# Exercise goal:
Would you retype exactly the lines below, from the one containing "Task: Click the Private" through the end of the entries, both ends included, but not the pictures?

··· Data supplied

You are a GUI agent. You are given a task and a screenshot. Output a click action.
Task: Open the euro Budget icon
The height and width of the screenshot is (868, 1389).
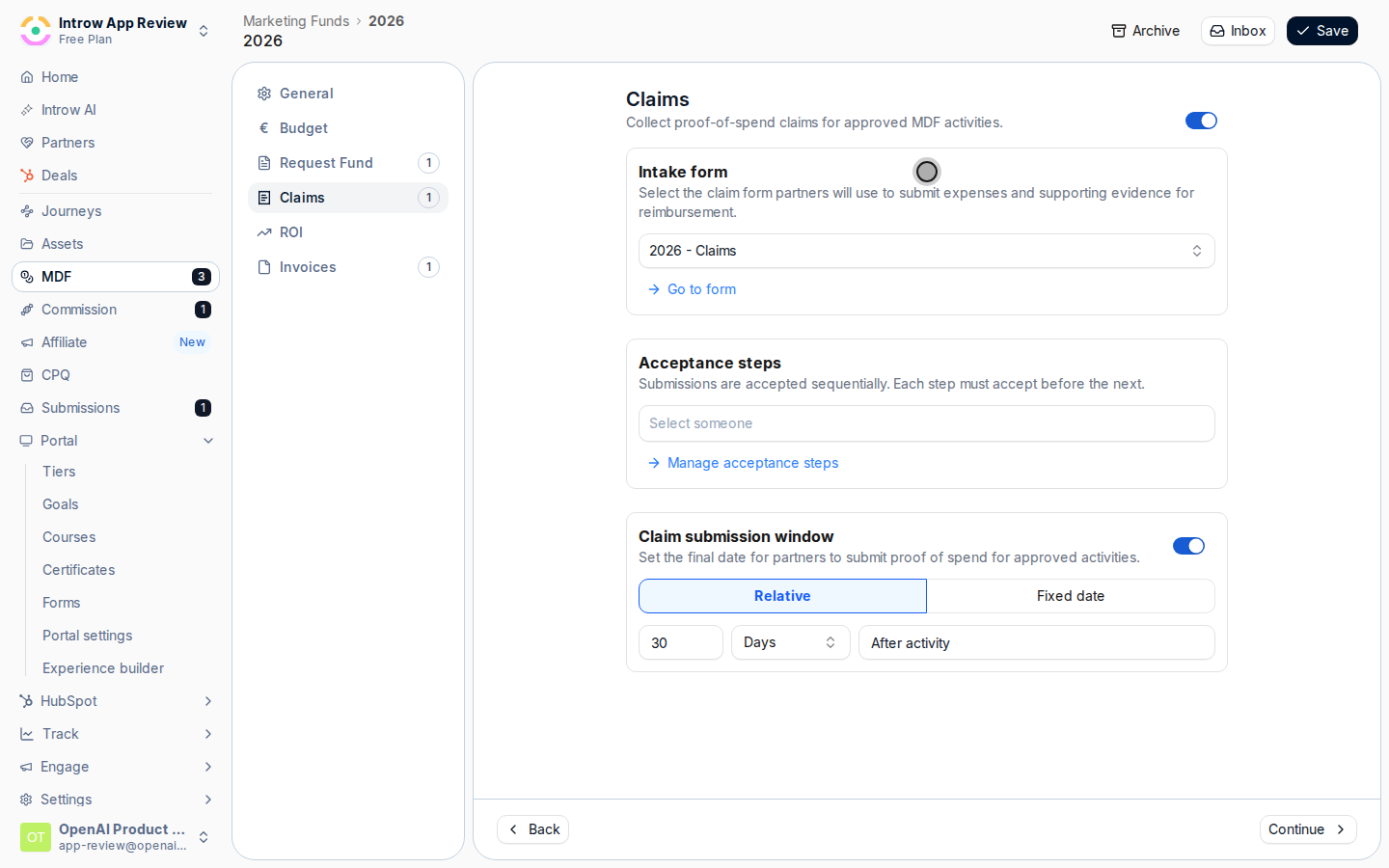coord(264,128)

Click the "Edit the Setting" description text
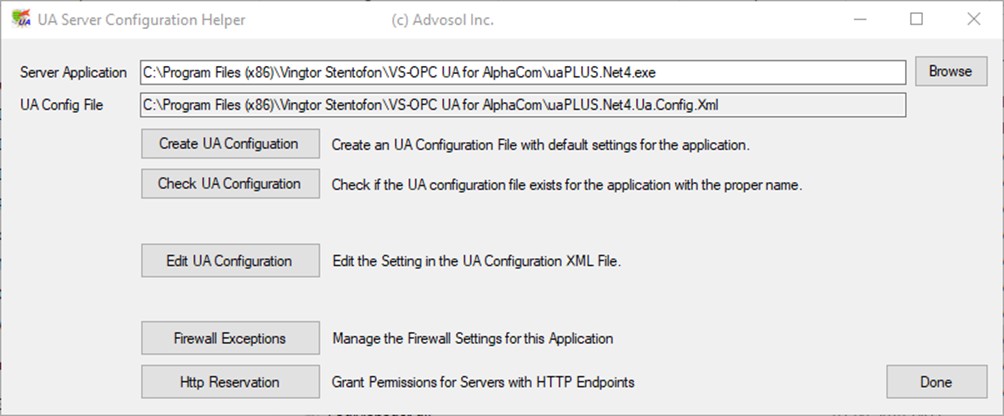(x=478, y=262)
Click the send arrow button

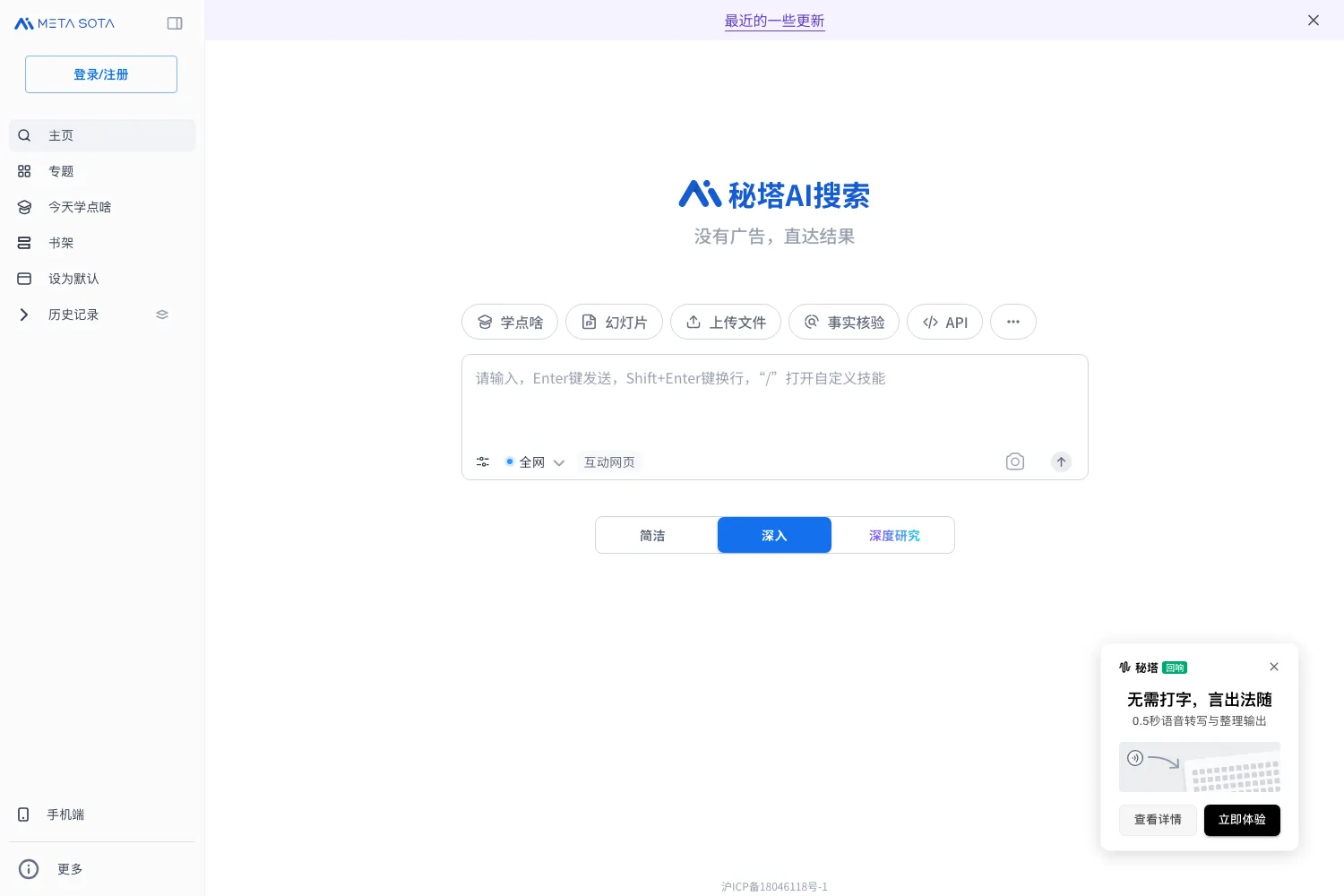(x=1061, y=461)
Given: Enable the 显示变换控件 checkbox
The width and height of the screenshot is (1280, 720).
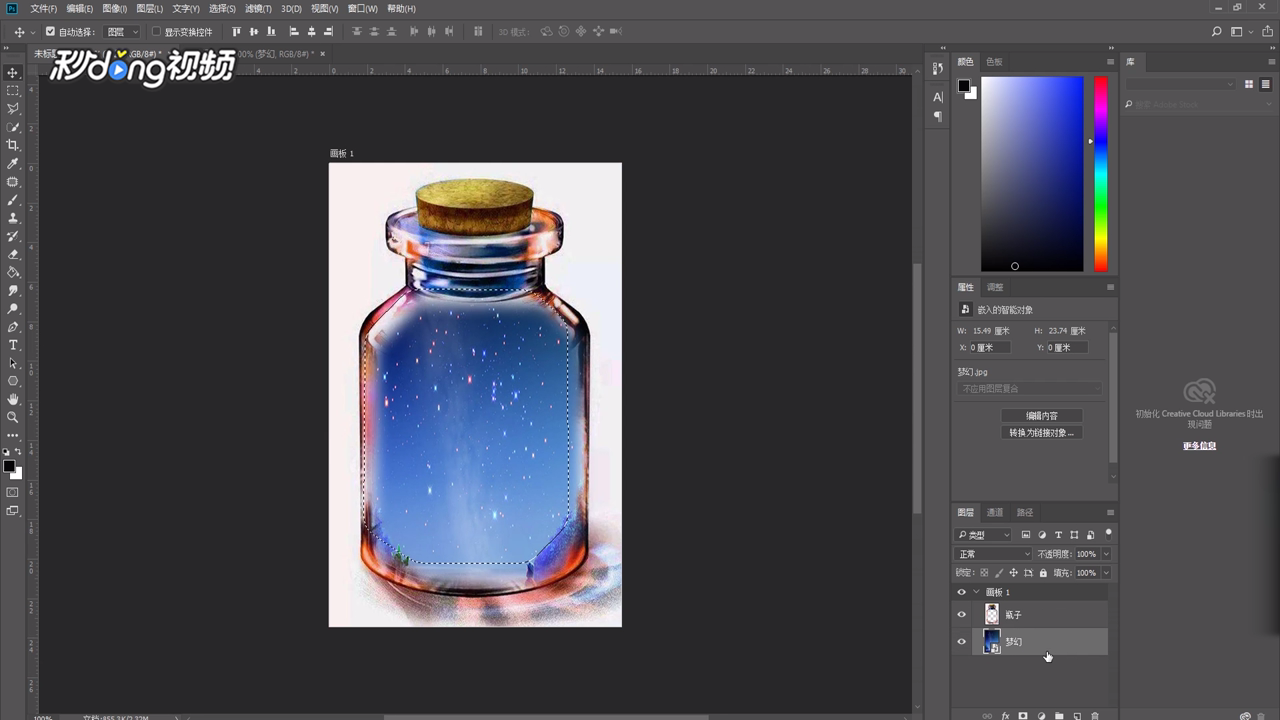Looking at the screenshot, I should pos(156,32).
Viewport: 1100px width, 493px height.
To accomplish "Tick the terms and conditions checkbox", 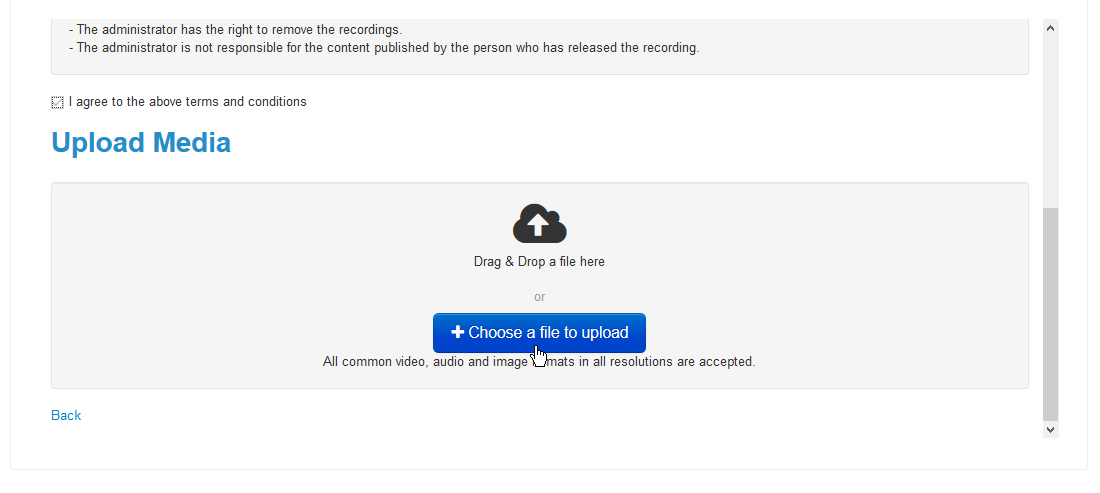I will [x=58, y=102].
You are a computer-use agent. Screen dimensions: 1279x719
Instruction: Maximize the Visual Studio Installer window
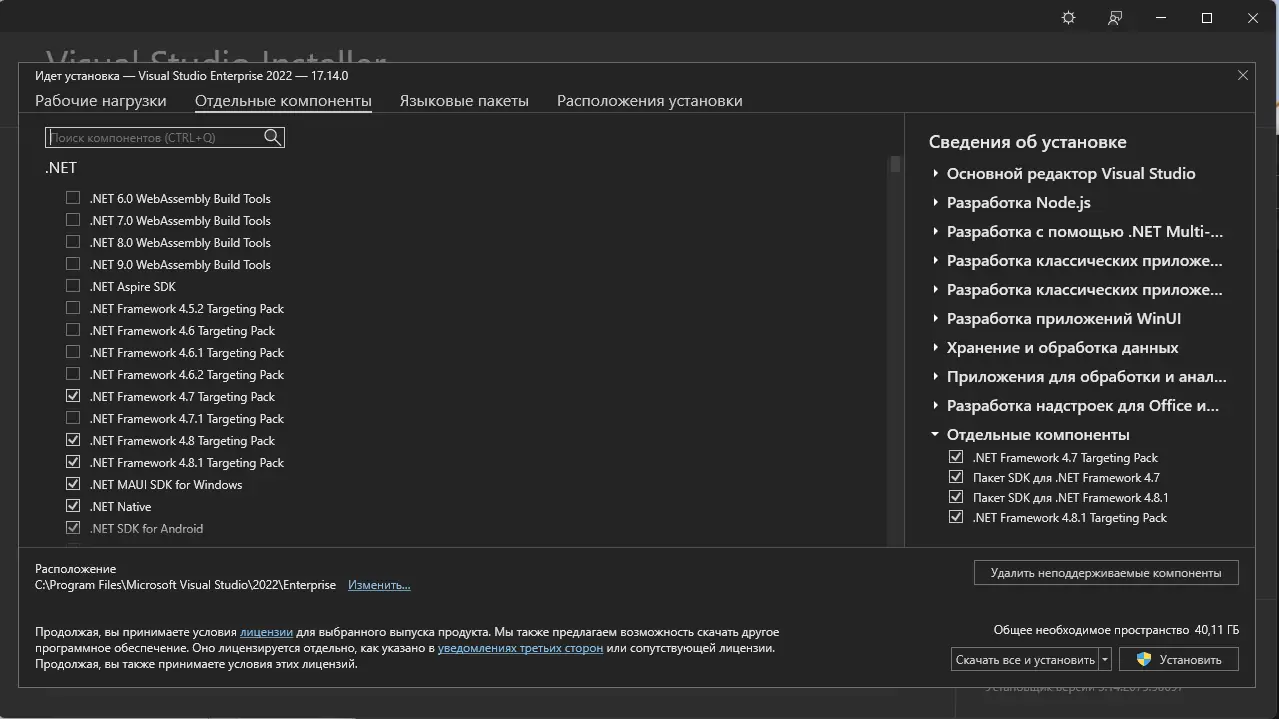[x=1207, y=18]
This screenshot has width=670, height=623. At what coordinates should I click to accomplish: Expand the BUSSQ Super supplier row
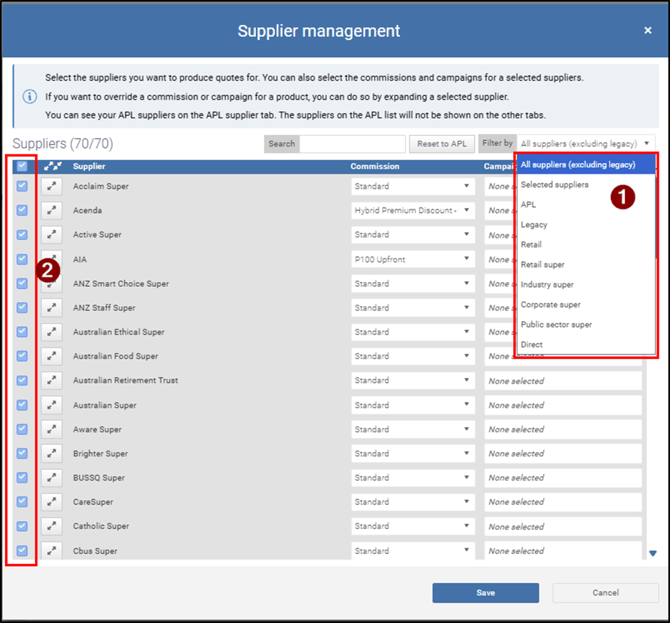pos(52,478)
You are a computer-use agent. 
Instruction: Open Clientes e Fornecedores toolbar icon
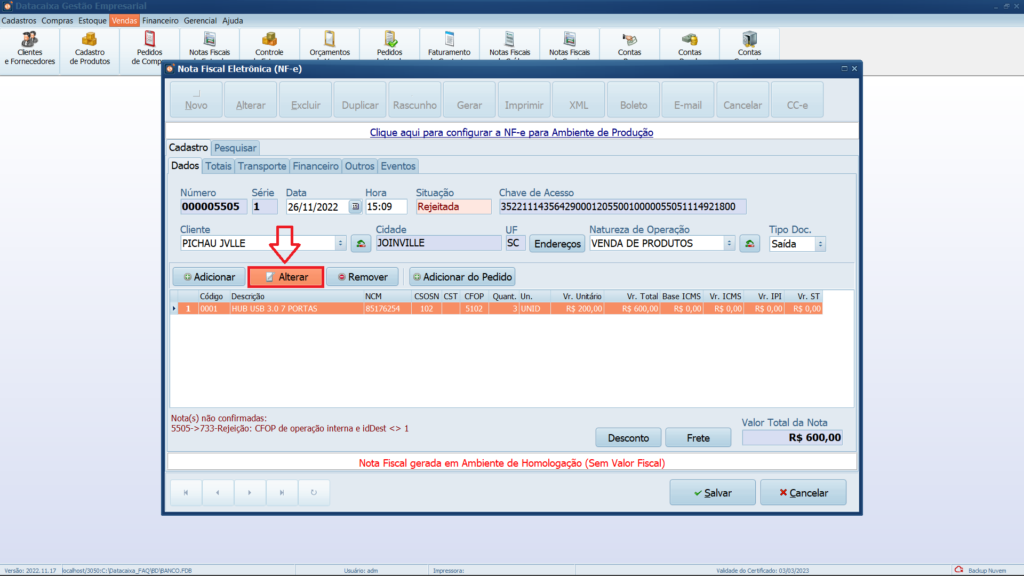[x=30, y=48]
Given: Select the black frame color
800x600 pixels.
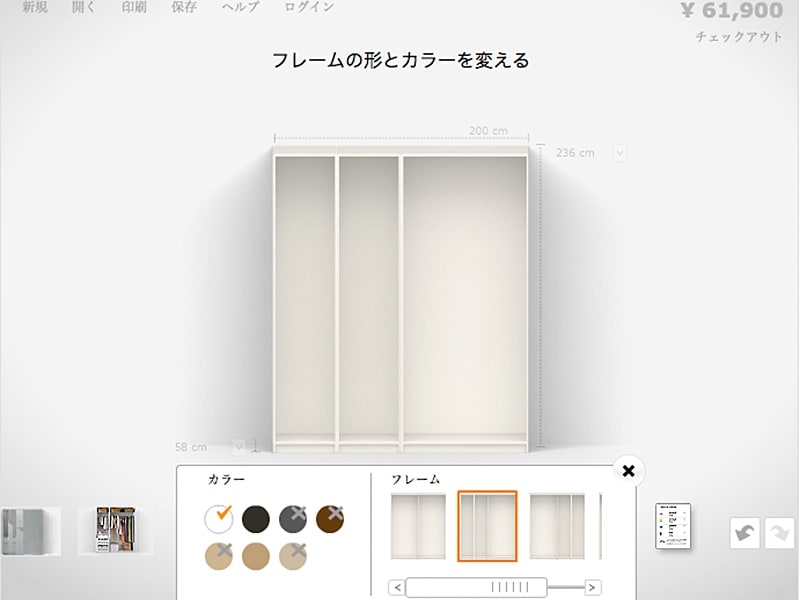Looking at the screenshot, I should (256, 518).
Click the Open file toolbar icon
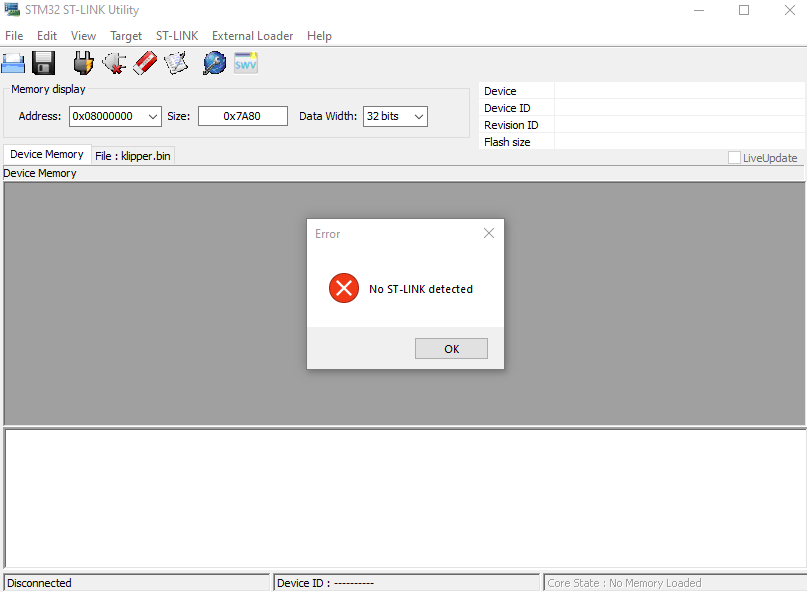The height and width of the screenshot is (593, 807). coord(13,64)
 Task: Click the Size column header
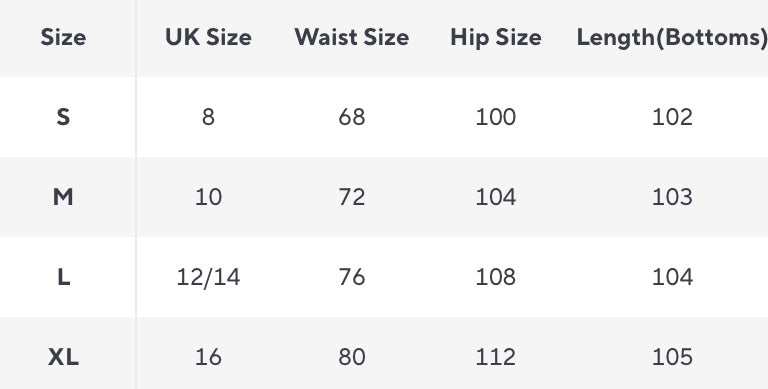point(63,37)
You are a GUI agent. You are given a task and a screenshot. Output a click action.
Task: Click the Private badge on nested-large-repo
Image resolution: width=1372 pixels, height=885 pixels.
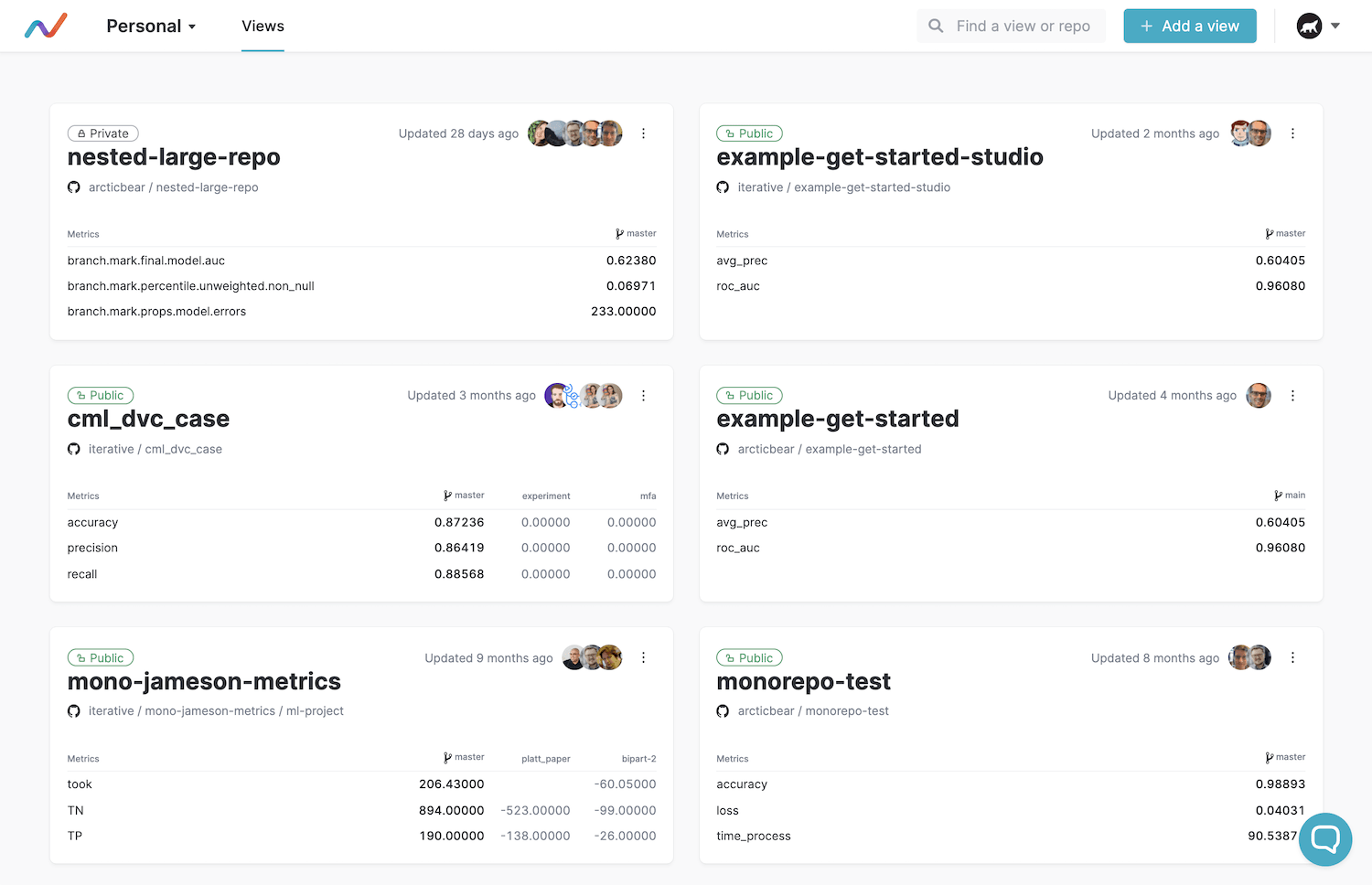tap(102, 133)
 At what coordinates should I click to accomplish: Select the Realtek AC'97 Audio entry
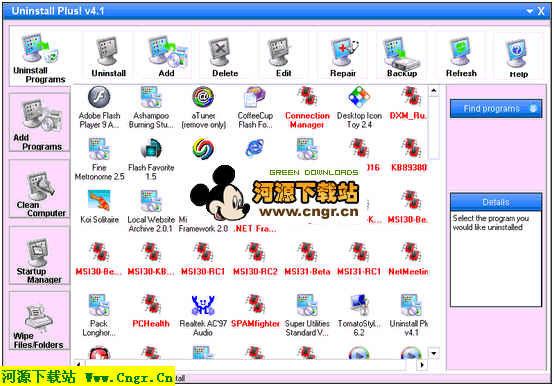pos(203,315)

······

# Exercise answer:
Task: Click the Private badge on nested-large-repo
Image resolution: width=1372 pixels, height=885 pixels.
tap(102, 133)
 At what coordinates should I click to accomplish: Select the Realtek AC'97 Audio entry
pos(203,315)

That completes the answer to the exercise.